Equity declines in the U.S., as well as the plunge in Treasury yields, reflect fears that President Trump’s trade war with China is escalating.

The sell-off started on Thursday and continued on Friday after Trump announced a 10% tax on the remaining $300 billion worth of imports from China.

On Monday, China retaliated by allowing the yuan to weaken past 7-to-1 against the dollar, while also announcing that it would halt purchases of U.S. agricultural products.

All those farmers who are being paid bribe money, er, socialist bailout money from the Trump administration to keep them in the Trump fold just lost a lucrative market that they spent years cultivating, and it’s not coming back any time soon. You’ve been screwed, blued and tattooed by your “Dear Leader.”

Yahoo Finance talked to dismayed America farmers:

“This is just another nail in the coffin,” Tyler Stafslien, a North Dakota-based soybean farmer, told Yahoo Finance. “To see this thing only seems to be getting worse rather than better is very concerning, and the American taxpayers may have to foot another round of funding if this keeps up — or we could see a ton of farmers’ loss throughout this nation.”

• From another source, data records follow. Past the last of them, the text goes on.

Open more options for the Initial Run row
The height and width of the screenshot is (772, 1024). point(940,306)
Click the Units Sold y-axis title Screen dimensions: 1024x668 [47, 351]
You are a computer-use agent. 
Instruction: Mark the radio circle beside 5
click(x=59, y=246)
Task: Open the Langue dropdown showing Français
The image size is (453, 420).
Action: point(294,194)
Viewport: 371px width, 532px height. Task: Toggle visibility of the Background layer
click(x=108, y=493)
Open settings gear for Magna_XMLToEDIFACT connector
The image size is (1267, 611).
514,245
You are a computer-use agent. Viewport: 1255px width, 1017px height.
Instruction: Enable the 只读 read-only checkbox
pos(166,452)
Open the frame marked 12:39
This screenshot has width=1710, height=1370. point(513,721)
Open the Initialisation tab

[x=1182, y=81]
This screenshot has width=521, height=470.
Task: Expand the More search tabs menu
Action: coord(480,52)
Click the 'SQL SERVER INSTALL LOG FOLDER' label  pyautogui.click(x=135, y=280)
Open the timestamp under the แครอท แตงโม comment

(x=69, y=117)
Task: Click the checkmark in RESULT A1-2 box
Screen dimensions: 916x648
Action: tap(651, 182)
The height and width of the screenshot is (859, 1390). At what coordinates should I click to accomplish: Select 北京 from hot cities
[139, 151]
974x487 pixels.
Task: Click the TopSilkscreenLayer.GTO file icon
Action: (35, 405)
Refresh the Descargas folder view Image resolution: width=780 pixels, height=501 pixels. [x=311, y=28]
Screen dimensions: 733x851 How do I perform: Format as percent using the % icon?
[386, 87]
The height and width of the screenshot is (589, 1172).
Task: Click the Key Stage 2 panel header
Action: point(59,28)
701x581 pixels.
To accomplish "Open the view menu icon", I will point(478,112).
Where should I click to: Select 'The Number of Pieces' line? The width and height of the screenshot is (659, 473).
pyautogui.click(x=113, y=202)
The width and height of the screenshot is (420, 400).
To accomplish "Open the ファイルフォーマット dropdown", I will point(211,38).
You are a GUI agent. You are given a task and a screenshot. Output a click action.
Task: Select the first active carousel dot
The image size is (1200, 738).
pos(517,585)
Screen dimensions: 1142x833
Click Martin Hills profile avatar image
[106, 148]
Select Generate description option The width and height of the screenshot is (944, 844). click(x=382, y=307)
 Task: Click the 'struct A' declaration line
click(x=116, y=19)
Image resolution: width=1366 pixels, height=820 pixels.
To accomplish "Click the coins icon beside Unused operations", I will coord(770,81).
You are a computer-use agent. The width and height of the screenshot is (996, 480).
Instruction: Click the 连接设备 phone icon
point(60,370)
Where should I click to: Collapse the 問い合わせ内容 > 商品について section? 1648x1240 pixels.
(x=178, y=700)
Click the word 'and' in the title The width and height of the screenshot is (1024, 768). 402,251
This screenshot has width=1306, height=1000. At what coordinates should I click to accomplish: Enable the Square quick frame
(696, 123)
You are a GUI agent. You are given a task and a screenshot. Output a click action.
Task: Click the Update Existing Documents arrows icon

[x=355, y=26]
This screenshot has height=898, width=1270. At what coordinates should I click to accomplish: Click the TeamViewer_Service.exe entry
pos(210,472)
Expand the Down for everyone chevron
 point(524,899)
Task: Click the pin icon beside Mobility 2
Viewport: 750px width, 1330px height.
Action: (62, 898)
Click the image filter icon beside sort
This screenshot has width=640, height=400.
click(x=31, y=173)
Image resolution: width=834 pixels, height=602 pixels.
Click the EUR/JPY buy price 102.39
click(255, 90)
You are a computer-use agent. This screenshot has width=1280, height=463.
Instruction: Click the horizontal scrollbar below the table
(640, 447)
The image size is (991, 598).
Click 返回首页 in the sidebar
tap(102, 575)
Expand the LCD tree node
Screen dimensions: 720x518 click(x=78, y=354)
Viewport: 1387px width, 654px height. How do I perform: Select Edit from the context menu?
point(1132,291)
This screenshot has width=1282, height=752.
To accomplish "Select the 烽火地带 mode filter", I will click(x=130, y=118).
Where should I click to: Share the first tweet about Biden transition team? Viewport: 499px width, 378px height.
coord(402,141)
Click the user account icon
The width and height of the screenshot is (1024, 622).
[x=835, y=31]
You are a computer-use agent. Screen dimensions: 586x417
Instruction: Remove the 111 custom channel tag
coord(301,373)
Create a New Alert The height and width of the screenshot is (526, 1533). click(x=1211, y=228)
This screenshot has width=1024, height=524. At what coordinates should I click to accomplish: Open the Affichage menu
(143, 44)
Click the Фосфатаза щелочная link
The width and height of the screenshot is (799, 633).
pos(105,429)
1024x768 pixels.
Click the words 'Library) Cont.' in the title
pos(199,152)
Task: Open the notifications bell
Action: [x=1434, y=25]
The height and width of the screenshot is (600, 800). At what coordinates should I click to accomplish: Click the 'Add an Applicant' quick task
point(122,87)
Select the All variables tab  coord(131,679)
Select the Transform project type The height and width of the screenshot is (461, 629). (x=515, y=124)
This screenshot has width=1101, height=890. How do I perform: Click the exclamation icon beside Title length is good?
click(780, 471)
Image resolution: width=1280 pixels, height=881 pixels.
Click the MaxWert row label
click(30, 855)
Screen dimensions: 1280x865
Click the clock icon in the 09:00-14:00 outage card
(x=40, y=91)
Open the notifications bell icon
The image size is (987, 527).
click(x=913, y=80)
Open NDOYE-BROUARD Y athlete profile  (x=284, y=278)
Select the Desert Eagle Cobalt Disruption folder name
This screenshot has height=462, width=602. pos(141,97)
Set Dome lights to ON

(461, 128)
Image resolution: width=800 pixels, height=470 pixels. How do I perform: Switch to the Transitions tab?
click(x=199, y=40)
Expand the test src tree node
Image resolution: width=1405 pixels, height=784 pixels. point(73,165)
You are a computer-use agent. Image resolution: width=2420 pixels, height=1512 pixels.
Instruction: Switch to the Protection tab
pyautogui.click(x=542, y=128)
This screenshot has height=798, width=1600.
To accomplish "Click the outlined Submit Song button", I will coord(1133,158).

American Farm Bureau Federation President Zippy Duvall said that the pain extended across the country.

China’s announcement that it will not buy any agricultural products from the United States is a body blow to thousands of farmers and ranchers who are already struggling to get by,” Duvall stated.

When you file for bankruptcy and have to sell off your farm that has been in your family for generations, just remember who is responsible: Donald Trump, and you for putting your faith in this grifter and con man. Are you “tired of all the winning” yet?

On Monday, U.S. Treasury Secretary Steven Mnuchin declared China to be a currency manipulator, just hours after the Chinese government allowed the yuan to slip below a 7-to-1 dollar ratio for the first time in a quarter century. Treasury Declares China A ‘Currency Manipulator,’ Escalating Trade War:

The Treasury Department formally labeled China a currency manipulator Monday, after Beijing allowed its currency to fall to an 11-year low. The tit-for-tat moves mark the latest escalation in the two countries’ trade war, which triggered a sharp sell-off on Wall Street.

While President Trump has long accused China of tinkering with its currency to gain an unfair advantage on world markets, this is the first time in a quarter century the U.S. has formally accused Beijing of currency manipulation.

The Treasury secretary will work with the International Monetary Fund “to eliminate the unfair competitive advantage created by China’s latest actions,” the department said in a statement.

“Any investor who had anticipated that President Xi and President Trump would shake hands and reach some kind of an agreement by year-end is probably scratching that scenario off their blackboard,” said Jack Ablin, chief investment officer of Cresset Capital in Chicago.

The Washington Post reports, Wall Street’s rough day could presage turning point in trade war:

[T]he market’s recent slide has returned the S&P 500 to its level in January 2018, when Trump first launched the trade wars by leveling tariffs on imports of washing machines and solar panels.

From Liz Ann Sonders, chief investment strategist at Charles Schwab & Co.:

And the wider threats remain. Indeed, the danger now is the conflict could spiral well beyond the one-day carnage on Wall Street, with economists and market watchers pointing to the possibility of a global currency war, the permanent delinking of decades-old U.S-China supply chains, and a rising specter of recession.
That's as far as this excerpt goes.